Extracted records>
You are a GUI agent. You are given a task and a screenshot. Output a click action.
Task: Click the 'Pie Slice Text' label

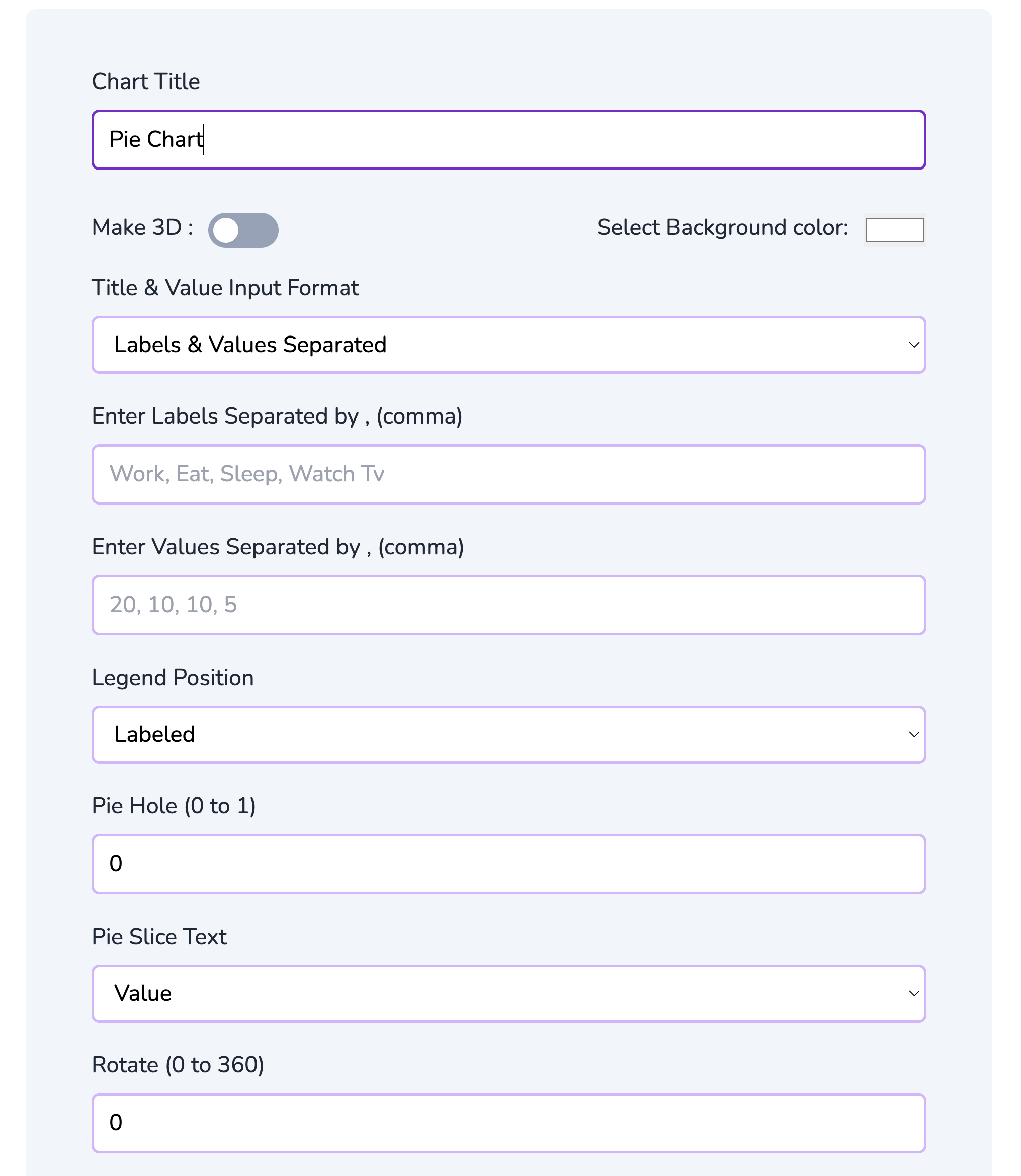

--

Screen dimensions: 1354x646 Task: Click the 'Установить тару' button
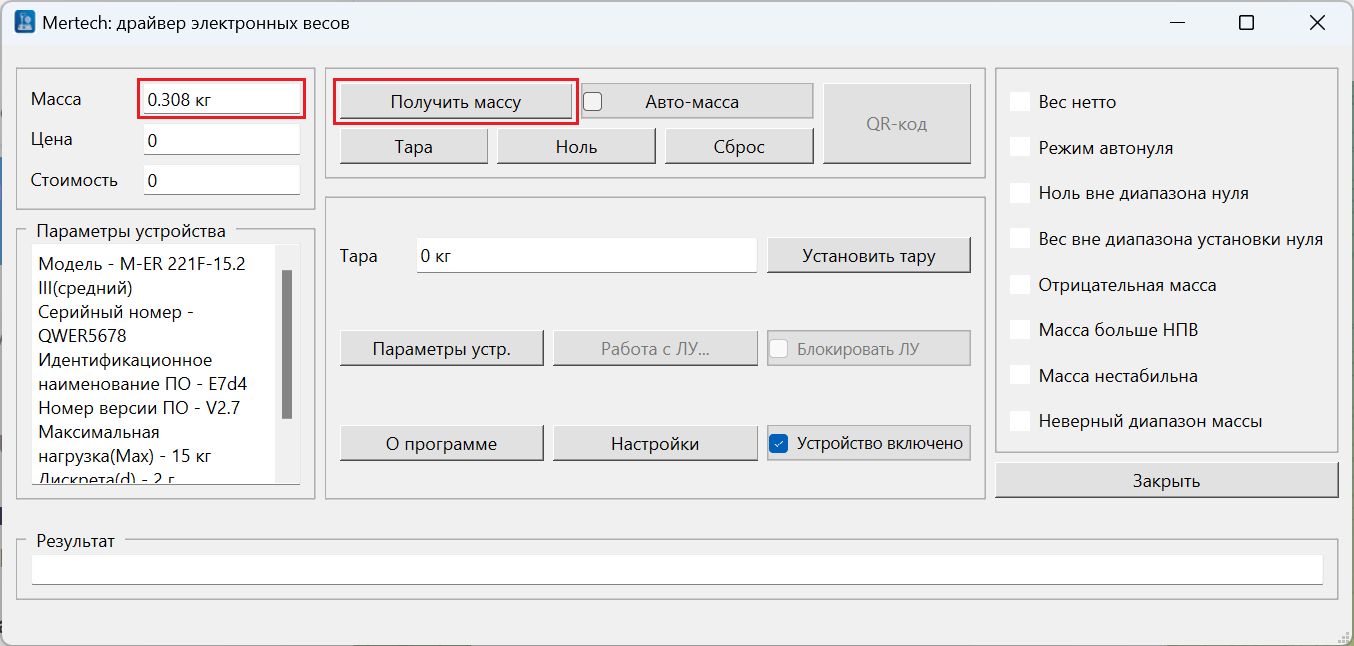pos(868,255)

* * *

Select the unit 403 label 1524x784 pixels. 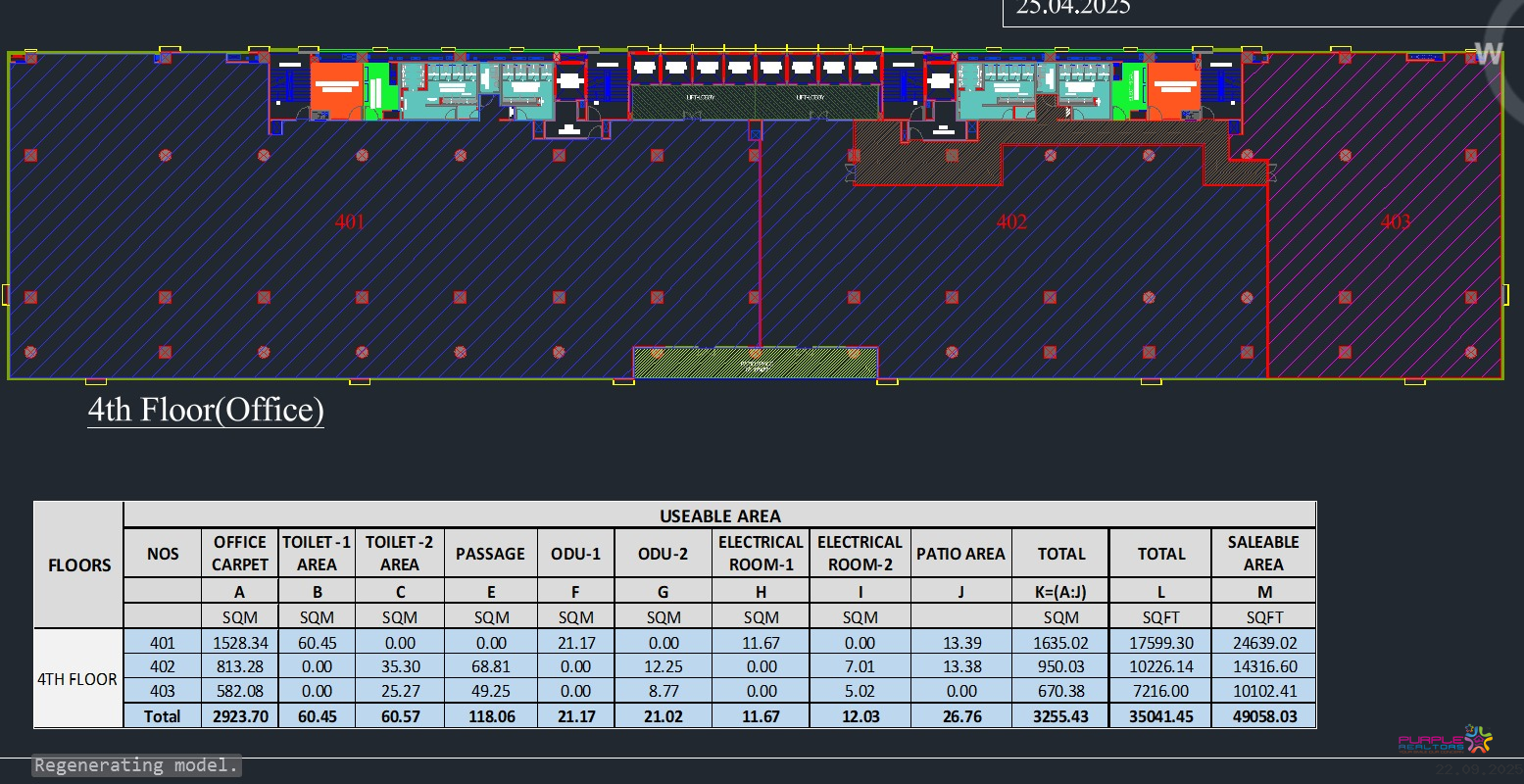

Written problem> Copy out, word for word, the stretch of the records that opens with the line containing "Screen dimensions: 1354x646" and closes with the line containing "pos(868,255)", including both of those lines. Omit the pictures.

Task response>
Screen dimensions: 1354x646 Task: Click the 'Установить тару' button
pos(868,255)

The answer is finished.